Task input:
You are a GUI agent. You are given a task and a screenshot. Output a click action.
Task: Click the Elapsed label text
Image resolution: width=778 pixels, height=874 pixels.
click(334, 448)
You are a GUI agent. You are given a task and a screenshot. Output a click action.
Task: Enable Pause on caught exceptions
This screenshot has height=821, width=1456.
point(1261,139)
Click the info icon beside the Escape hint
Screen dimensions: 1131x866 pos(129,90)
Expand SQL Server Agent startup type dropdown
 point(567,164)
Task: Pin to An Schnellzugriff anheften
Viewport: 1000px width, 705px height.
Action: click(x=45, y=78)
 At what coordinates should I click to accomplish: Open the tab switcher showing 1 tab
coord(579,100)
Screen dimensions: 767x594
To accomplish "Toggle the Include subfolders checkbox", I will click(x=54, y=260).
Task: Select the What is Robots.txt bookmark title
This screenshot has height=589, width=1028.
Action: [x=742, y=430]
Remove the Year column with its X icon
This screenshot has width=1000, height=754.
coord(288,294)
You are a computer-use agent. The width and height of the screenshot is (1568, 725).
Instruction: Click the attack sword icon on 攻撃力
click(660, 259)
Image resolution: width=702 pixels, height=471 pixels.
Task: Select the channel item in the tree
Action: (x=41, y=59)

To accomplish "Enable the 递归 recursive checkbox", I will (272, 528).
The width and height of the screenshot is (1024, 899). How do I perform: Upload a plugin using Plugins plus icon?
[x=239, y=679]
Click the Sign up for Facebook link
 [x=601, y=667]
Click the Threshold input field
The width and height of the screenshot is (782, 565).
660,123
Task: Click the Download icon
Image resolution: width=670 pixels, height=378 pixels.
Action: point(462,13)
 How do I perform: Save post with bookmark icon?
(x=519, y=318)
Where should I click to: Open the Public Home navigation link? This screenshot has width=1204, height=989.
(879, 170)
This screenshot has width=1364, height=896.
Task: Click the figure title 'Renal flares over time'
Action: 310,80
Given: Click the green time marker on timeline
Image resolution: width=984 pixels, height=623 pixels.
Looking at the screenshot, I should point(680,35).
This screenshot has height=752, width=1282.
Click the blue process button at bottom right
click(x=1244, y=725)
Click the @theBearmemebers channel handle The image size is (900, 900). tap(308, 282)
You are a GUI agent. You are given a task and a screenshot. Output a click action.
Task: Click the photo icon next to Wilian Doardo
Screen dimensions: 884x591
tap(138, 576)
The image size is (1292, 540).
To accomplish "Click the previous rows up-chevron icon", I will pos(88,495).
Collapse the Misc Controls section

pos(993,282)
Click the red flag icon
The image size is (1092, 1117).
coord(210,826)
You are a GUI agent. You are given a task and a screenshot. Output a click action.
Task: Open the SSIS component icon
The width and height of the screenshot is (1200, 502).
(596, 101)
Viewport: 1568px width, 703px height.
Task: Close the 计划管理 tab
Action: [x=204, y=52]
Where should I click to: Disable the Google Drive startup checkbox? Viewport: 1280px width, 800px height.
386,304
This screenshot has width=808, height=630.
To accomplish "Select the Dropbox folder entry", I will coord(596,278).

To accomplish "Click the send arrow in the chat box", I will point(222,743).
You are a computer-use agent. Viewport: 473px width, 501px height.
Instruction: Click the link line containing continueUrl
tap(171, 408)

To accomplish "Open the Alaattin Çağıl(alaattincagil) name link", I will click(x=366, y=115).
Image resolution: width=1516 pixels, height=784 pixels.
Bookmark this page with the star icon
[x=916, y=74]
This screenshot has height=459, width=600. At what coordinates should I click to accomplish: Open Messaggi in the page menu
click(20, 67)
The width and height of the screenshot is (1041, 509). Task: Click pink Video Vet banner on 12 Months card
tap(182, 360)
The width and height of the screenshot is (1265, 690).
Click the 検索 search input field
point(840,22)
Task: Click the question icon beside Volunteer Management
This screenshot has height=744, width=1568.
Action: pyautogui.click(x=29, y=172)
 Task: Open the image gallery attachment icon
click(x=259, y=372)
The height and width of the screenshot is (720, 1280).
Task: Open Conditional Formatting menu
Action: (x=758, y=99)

What to produce: Would you copy, unchanged, the stretch of the records above that begins at the line containing "Click the @theBearmemebers" and ends at the line containing "Task: Open the SSIS component icon", and only that?

Reply to the task:
Click the @theBearmemebers channel handle The image size is (900, 900). tap(308, 282)
You are a GUI agent. You are given a task and a screenshot. Output a click action.
Task: Click the photo icon next to Wilian Doardo
Screen dimensions: 884x591
tap(138, 576)
The image size is (1292, 540).
To accomplish "Click the previous rows up-chevron icon", I will pos(88,495).
Collapse the Misc Controls section

pos(993,282)
Click the red flag icon
The image size is (1092, 1117).
coord(210,826)
You are a GUI agent. You are given a task and a screenshot. Output a click action.
Task: Open the SSIS component icon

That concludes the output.